Problem statement:
Only one stretch of the records below is wanted: the lines from the one holding "The height and" through the one holding "Open the info icon beside Results from 1 ad". Return it exactly, both ends included.

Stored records
"""

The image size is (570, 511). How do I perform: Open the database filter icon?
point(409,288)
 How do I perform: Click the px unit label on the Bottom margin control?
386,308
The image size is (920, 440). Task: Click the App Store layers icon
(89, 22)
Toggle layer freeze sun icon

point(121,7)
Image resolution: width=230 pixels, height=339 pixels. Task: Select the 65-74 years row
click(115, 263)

"""
"""

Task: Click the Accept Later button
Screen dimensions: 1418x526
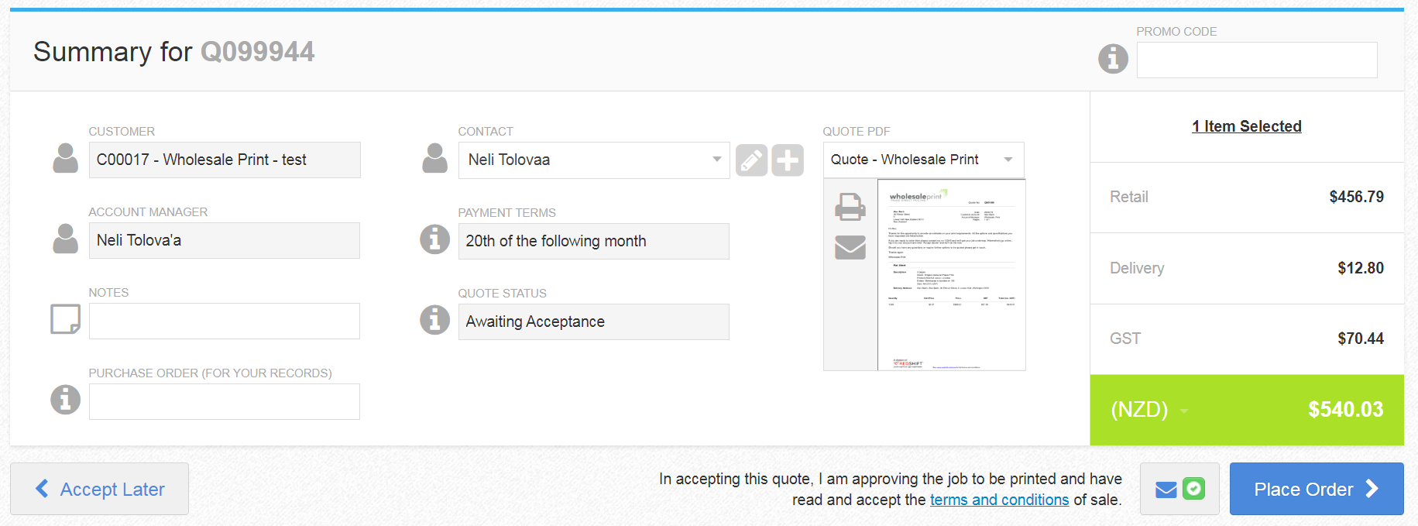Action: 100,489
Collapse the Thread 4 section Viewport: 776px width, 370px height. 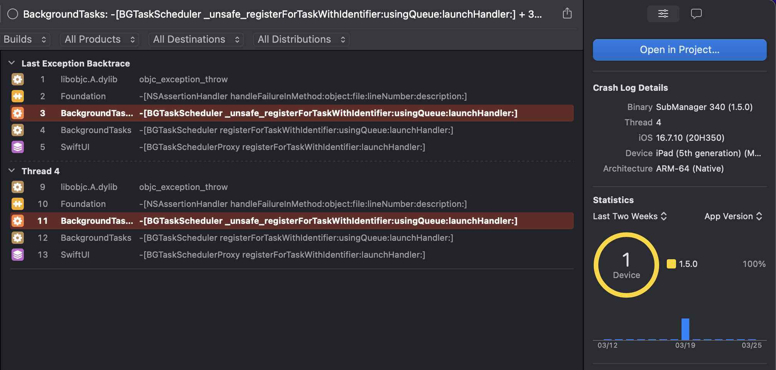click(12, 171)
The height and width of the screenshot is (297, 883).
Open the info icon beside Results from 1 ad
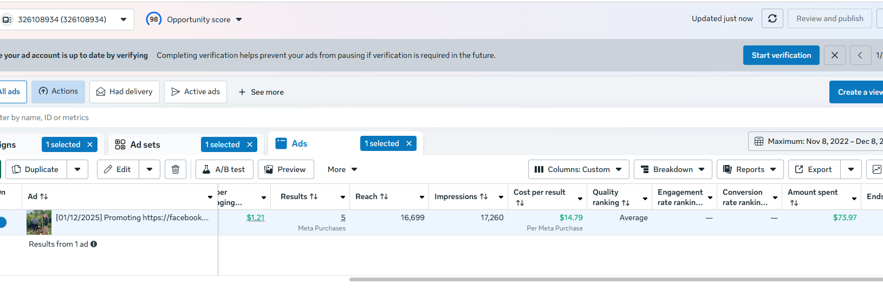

"""

Exercise solution:
The height and width of the screenshot is (297, 883).
Open the info icon beside Results from 1 ad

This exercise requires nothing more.